Disney animators showed that they’d found the secret to giving princess tales a demographics-defying appeal with the Rapunzel update “Tangled” a few years ago. They prove it wasn’t a fluke with the 3-D animated “Frozen,” their similarly conceived loose riff on Hans Christian Andersen’s fairy tale “The Snow Queen.” Remember the movie’s wordless, “Ice Age”-y early teaser of a snowman and a reindeer dueling over a carrot? You might well be surprised to find that it’s so tangential to the girl-powered main action, it’s not even part of it. And you’ll be amazed at how little it matters, blissfully entertained as you’ll be by what the film is actually selling.
Kristen Bell injects a whole lot of peppy personality into the story (and her singing) as Anna, a princess in a Scandinavian-ish kingdom gripped by one doozy of a cold snap. An opening prologue shows us how tiny Anna used to delight in the magical frost powers of her older sister, Elsa (Idina Menzel, the Broadway powerhouse also known for appearances on “Glee”), until a near-fatal playtime mishap. The episode left Anna with no memory of her sister’s secret, and left Elsa sorrowfully determined to keep it that way by shutting her out, along with the rest of the world.
Then the world comes knocking because it’s time for Elsa to be coronated as queen. Revelry leads to love-at-first-sight romance for Anna and dashing Prince Hans (Santino Fontana), who ask for Elsa’s blessing of their insta-marriage. Cue sisterly quarreling about impulsiveness and emotional unavailability, including a spat that pushes Elsa to unleash her abilities with fear-inspiring fury straight out of an “X-Men” comic. The entire kingdom is plunged into eternal winter, Elsa flees to an ice castle she creates high in the mountains, and Anna bravely sets off to find her and work it all out.

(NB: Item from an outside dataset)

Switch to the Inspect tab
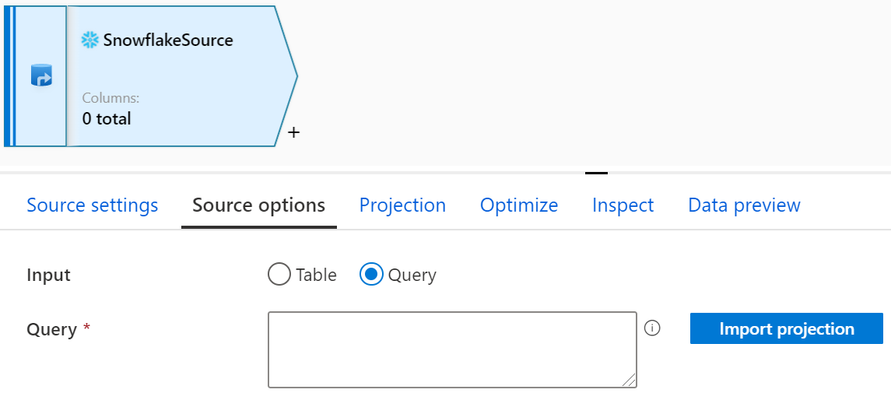 click(x=623, y=205)
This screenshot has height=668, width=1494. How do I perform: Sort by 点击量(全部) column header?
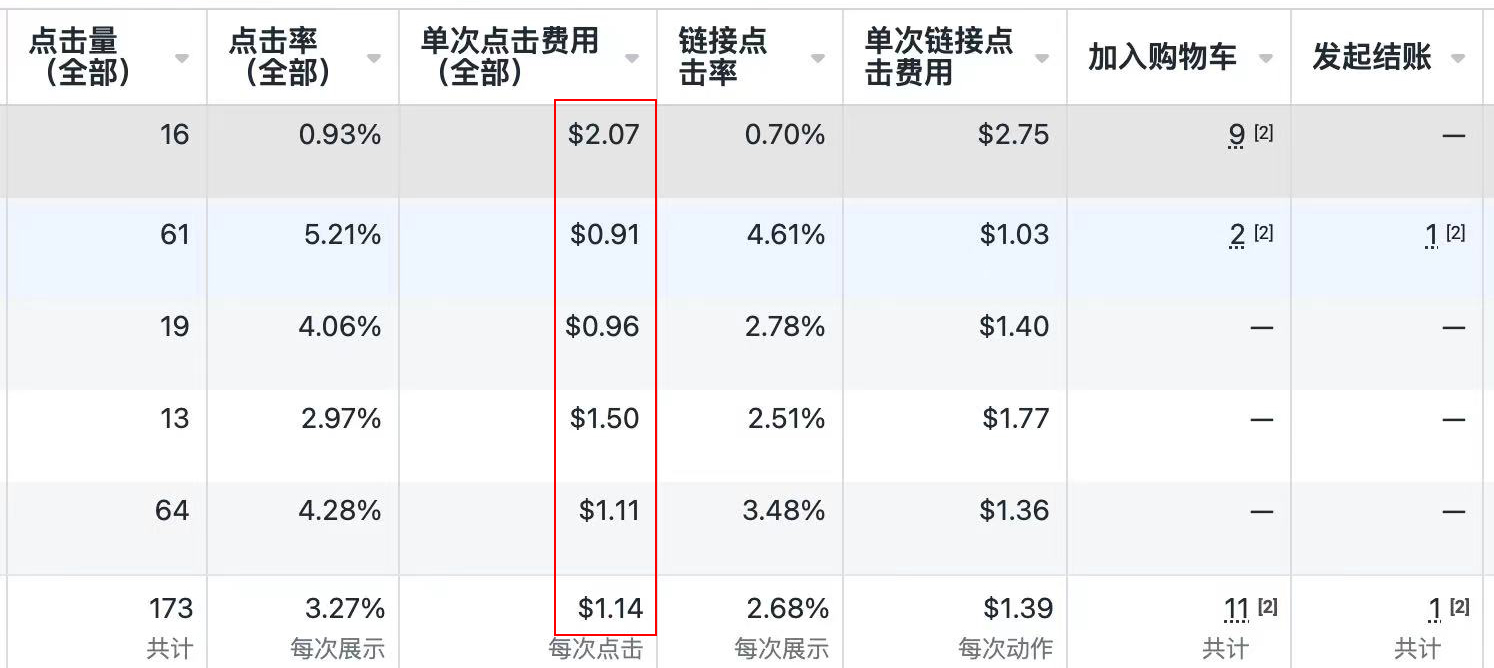tap(80, 56)
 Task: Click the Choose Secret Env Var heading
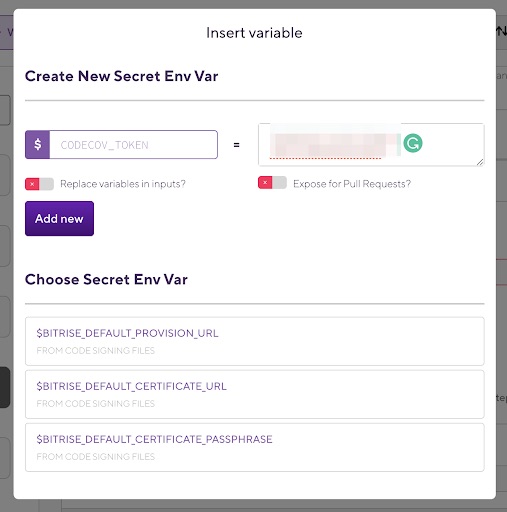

It’s at this point that writer-directors Chris Buck (“Surf’s Up”) and Jennifer Lee (“Wreck-It Ralph”) finally deliver something a bit closer to that initial promo, as Anna teams up with Kristoff (Jonathan Groff, “Glee”), a rough-but-hunky outdoorsman who’s got his own meet-cute dynamic with her. (The reindeer, Sven, is Kristoff’s; he’s the howling Chewie to Kristoff’s Han.) They also get some help from that snowman, Olaf (Josh Gad, TV’s “1600 Penn”), an irrepressibly cheery innocent who hilariously dreams of how wonderful warm weather must be. Frosty looks like Savvy by comparison.
The humor and imagery make it tough to gauge whether the film’s songwriting, by Kristen Anderson-Lopez (2011’s “Winnie the Pooh”) and Tony-winner husband Robert Lopez (“The Book of Mormon”), will produce anything as memorable as “Tangled” did with “I’ve Got a Dream.” Gad’s ditty “In Summer” is all about the gags we’re seeing. Menzel has a soaring number, “Let It Go,” set to shots of her unfettered character conjuring her mountain retreat – a spectacular 3-D swirl of ice shards and intricate snowflakes that partly trumps the music. (This is also one of the carefully doled-out moments when the movie’s icy aesthetic sparkles; more often, the palette is an enveloping wintry gray.)
“Frozen” could also leave its mark as the next step in the Disney Princess feminist revisionism championed by last year’s “Brave.” Where that film staunchly pushed a men-don’t-define-me theme throughout, here it’s the requisite fairy tale ending that gets tweaked.
Closing note: Theatergoers should allow enough time to get the kids settled before the rewarding opening short. It’s an old-time Mickey Mouse romp in black and white – and one that reasserts the relevance of vintage animated comedy in surprising ways.